Osasco na Grande São Paulo, vacina crianças com e sem comorbidades de 5 a 11 anos no drive-thru de vacinação neste domingo (23). Após ser vacinada, criança ganha um livro infantil, um certificado de coragem e um kit de medicamento caso haja alguma reação | Foto: Aloisio Mauricio/Estadão Conteúdo
Nada disso tem a ver, realmente, com a saúde pública — embora tenha muito a ver com a covardia terminal diante da morte demonstrada por tanta gente hoje em dia. O que se pode querer num mundo onde o sujeito pega uma gripe, não vai nem ao pronto-socorro, e acha que está correndo risco de vida? É o ambiente ideal para os falsários políticos.
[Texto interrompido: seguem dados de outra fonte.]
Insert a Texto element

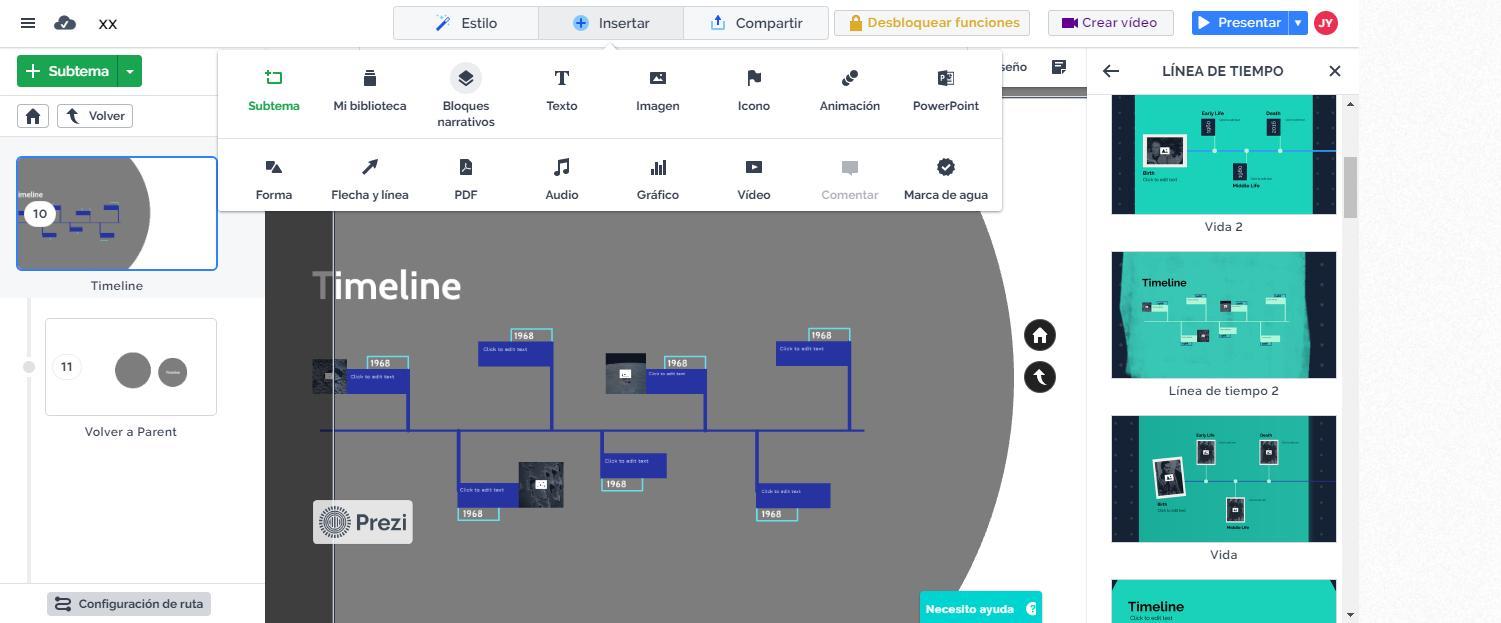point(561,89)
A guerra suja para impor a vacina, e todo o resto do arsenal de repressão que se montou em nome do combate à covid, é, na verdade, uma agressão direta e já sem disfarces à democracia. Não é, obviamente, algo que está acontecendo só na Grande São Paulo. Trata-se de um assalto mundial às liberdades. Não querem proteger a sua saúde — querem roubar os seus direitos. Não estão interessados em saber se a vacina funciona mais ou menos como proteção contra o vírus, da mesma forma como nunca estiveram interessados em saber se uma máscara de pano pode salvar a sua vida —, o que querem é controlar a sociedade. Querem um mundo de funcionários, de fiscais, de comitês médicos, de cientistas que não admitem discutir questões de ciência, de protocolos, de quem cria segregação de classes nas escolas.
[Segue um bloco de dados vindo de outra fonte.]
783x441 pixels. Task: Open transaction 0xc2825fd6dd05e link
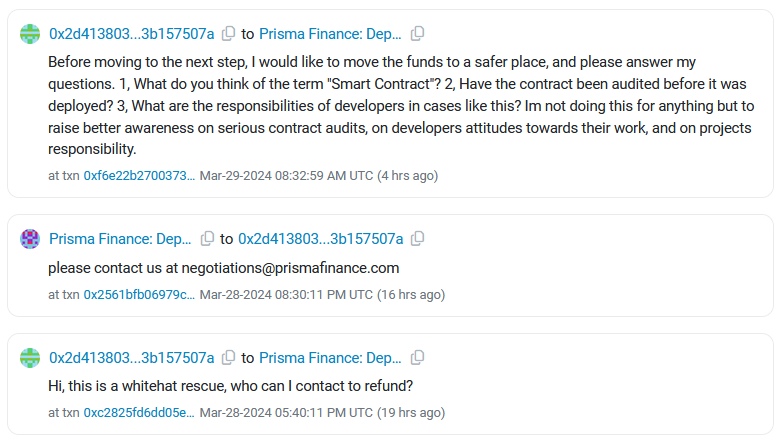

Os direitos individuais estão sendo destruídos ativamente, num arco que vai do ministro Barroso ao prefeito de Osasco
Está acontecendo não apenas no Brasilzão primitivo, mas em lugares considerados até pouco tempo atrás como as mais exemplares democracias do mundo. Na Austrália, um ministro de terceira categoria tranca o tenista Novak Djokovic num hotel-presídio, impede que participe de um dos mais prestigiados torneios de tênis do circuito profissional e o expulsa do país como um criminoso vulgar — tudo porque ele não toma vacina anticovid e é um adepto da medicina alternativa. O que a Austrália vai fazer agora? Prender quem se trata com homeopatia? O Canadá proíbe os não vacinados de comprar bebida — ou maconha. Quer se chapar? O governo canadense exige que você mostre o seu passaporte vacinal. Na França, o presidente da República declara em público que seu objetivo é “irritar” os não vacinados. Nas mais formosas democracias europeias, essas que dão lições permanentes de conduta ao Brasil “dos militares”, da “direita” e da “destruição da Amazônia”, tocam a polícia em cima da população e criam multas ruinosas para quem não se vacina — ou querem que eles sejam processados na Justiça criminal.
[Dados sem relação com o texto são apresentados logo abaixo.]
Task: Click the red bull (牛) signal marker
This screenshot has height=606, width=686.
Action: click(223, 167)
É um mundo cada vez mais escuro. A democracia, a liberdade e os direitos individuais estão sendo destruídos ativamente, todos os dias, num arco que vai do ministro Barroso ao prefeito de Osasco, dos burocratas da Austrália ao jornalista militante, da empresa que descobriu a “questão social” aos cartórios de combate ao racismo, à desigualdade e ao aquecimento da calota polar. Não vão deixar que a covid passe. E, se ela passar, não têm a menor intenção de devolver as liberdades que estão destruindo agora.